I was happy to see this study published because it both establishes that alendronate in relatively low doses is a useful method to prevent bone loss in postmenopausal women younger than age 60, and it underscores the fact that the drug is well tolerated. While estrogen-progestin is preferable for most women because of similar prevention of osteoporosis as well as prevention of cardiovascular disease and Alzheimer's disease, there are many women who cannot or will not take hormone replacement therapy. For these women, treatment with alendronate appears to be a safe alternative.

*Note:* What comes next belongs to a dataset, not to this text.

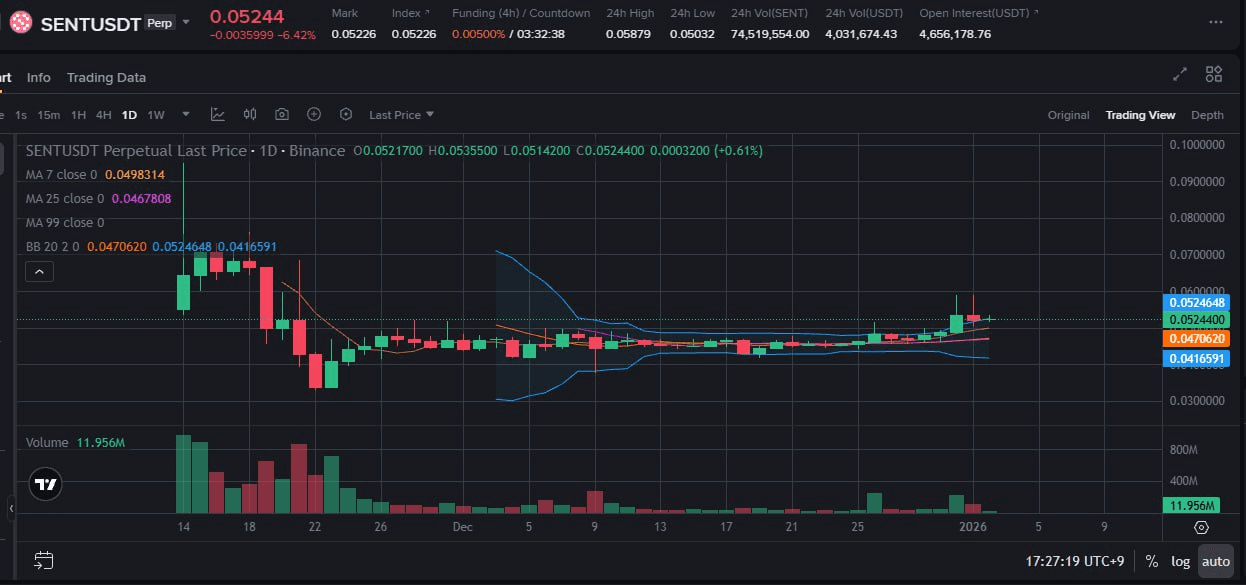Collapse the indicator legend chevron
Viewport: 1246px width, 585px height.
pyautogui.click(x=39, y=271)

This is the first study to assess prevention of bone loss in women in the early postmenopausal age with the use of alendronate. It is quite clear that alendronate in the 5 mg dose can prevent bone loss, and, therefore, we expect it to reduce the risk of fracture in older women. The difference in bone gain with alendronate of approximately 2% compared to estrogen-progestin is somewhat similar to the situation with raloxifene. At the end of a two-year trial, raloxifene was associated with an average gain in bone density of 2%, in contrast to an approximate 6% gain in bone with estrogen. Therefore, the difference between the drug and hormone therapy was even greater. The critical question is whether these differences in bone density will produce a difference in fracture protection later in life. Although we know that fracture risk correlates with bone density, we truly do not know where these percentage changes will translate into a difference in fracture rates when they occur later in life. At the present time, it seems reasonable to conclude that alendronate and raloxifene prevent bone loss in postmenopausal women, but it is possible that, ultimately, protection against fractures will be slightly less than that with hormone therapy.

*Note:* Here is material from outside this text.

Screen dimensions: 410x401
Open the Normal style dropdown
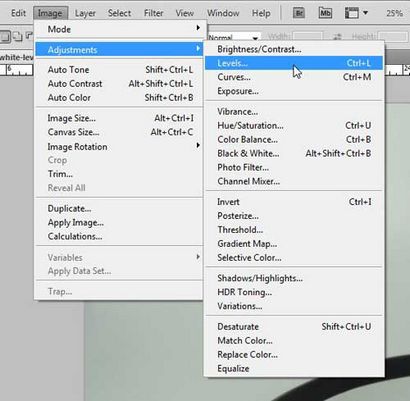click(234, 37)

By now, it is well recognized that the major problem with alendronate is the side effect of esophageal ulceration. This reaction is minimized, if not eliminated, by the proper taking of alendronate with a full glass of water on an empty stomach in the morning and remaining upright for at least one-half hour. The side effects with the 5 mg dose of alendronate were similar to those of the placebo group. About 10-15% of women on standard doses of hormone therapy will still lose bone. The reasons for this are not clear. It is certainly possible that adding alendronate to those individuals will prevent this bone loss. This is a subject deserving of study, but, in the meantime, it is a reason to screen bone densities in women in their late 60s even if they are on hormone therapy. The clinical trial measuring the effect of combined alendronate estrogen therapy is not yet over. We have reason to believe that the combination will be more effective than either agent alone, because a similar combination trial with atigeronate indicated an additive effect.

We now have two options available to us for patients who are unwilling to take estrogen or cannot take estrogen. Of course, these are alendronate and raloxifene. Each has its advantages and disadvantages. Alendronate has the disadvantage of being uni-dimensional, having an effect only on bone loss, and the further disadvantage of the necessity for a rigorous method of pill taking. Raloxifene has the disadvantage of stimulating hot flashes. Alendronate will have no beneficial effects on the cardiovascular system, and we have reason to believe the same will be true of raloxifene. When all is said and done, alendronate and raloxifene cannot match the broad spectrum of effects associated with postmenopausal estrogen therapy, and treatment with alendronate or raloxifene is far more expensive.